Whenever a line in the data contains "computer", show that line.

- **Stored records**:
++++++++++++++++++++

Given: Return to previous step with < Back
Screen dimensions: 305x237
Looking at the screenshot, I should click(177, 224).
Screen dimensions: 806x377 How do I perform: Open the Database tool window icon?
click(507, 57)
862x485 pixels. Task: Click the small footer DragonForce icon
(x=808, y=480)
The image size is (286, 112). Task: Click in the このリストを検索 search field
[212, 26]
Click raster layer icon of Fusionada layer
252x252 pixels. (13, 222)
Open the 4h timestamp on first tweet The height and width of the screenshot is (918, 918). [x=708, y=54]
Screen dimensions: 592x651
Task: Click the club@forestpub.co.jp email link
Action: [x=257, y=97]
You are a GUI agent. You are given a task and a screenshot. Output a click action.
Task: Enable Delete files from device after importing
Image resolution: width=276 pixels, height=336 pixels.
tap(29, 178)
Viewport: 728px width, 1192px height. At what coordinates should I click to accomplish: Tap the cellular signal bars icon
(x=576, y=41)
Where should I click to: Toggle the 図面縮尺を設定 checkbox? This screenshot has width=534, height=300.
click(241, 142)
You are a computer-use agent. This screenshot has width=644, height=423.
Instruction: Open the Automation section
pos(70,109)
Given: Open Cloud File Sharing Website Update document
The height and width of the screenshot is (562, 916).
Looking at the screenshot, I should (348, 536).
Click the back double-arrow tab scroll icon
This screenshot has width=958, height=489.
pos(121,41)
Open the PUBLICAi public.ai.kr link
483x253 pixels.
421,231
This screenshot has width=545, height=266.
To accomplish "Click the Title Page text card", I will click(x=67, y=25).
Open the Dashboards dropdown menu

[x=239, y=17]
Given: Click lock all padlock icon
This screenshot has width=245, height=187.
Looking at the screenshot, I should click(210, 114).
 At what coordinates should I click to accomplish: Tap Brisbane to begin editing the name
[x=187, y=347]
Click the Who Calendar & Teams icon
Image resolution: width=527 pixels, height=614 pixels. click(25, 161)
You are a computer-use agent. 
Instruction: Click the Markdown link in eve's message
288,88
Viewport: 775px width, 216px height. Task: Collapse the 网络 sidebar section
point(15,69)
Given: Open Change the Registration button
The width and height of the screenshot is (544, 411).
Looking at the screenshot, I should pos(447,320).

++++++++++++++++++++

- **Final answer**:
You are a computer-use agent. This screenshot has width=644, height=423.
You are a computer-use agent. 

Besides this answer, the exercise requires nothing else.